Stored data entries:
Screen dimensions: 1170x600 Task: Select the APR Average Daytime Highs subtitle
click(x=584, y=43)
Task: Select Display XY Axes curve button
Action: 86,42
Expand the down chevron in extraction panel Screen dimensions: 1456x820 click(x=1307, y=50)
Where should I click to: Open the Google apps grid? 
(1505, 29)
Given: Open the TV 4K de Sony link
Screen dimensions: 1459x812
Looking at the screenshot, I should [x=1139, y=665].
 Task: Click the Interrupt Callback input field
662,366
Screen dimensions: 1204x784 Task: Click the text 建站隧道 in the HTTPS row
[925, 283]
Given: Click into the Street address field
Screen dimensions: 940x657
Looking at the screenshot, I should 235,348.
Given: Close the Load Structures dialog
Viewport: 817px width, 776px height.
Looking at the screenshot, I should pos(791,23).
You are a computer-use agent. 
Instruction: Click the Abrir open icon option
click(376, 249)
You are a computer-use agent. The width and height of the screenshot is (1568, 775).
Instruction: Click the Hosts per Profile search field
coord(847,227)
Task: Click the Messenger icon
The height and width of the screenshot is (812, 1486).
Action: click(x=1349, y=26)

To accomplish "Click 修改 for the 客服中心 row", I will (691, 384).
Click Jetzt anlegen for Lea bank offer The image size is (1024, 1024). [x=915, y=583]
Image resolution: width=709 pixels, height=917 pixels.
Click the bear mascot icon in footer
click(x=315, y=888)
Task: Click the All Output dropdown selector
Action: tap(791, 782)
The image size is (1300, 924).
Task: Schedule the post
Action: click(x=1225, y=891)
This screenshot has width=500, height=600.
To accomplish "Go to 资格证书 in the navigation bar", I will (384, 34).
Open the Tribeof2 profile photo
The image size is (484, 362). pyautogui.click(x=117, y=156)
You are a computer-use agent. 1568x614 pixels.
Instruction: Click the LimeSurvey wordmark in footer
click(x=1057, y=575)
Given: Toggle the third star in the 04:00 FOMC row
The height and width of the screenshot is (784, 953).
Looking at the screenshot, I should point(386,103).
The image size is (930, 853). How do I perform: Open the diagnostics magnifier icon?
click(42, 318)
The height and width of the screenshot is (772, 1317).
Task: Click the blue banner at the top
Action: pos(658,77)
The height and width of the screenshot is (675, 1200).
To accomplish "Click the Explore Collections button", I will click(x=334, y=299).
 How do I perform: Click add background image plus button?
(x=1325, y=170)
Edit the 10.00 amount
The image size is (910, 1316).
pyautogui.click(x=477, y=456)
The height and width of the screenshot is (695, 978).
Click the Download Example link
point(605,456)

* [PROBLEM REQUIREMENTS]: All lines of the records above that carry the word "will" should be listed.

* [RESPONSE AREA]:
To accomplish "Click 修改 for the 客服中心 row", I will (691, 384).
To accomplish "Go to 资格证书 in the navigation bar", I will (384, 34).
To accomplish "Click the Explore Collections button", I will click(x=334, y=299).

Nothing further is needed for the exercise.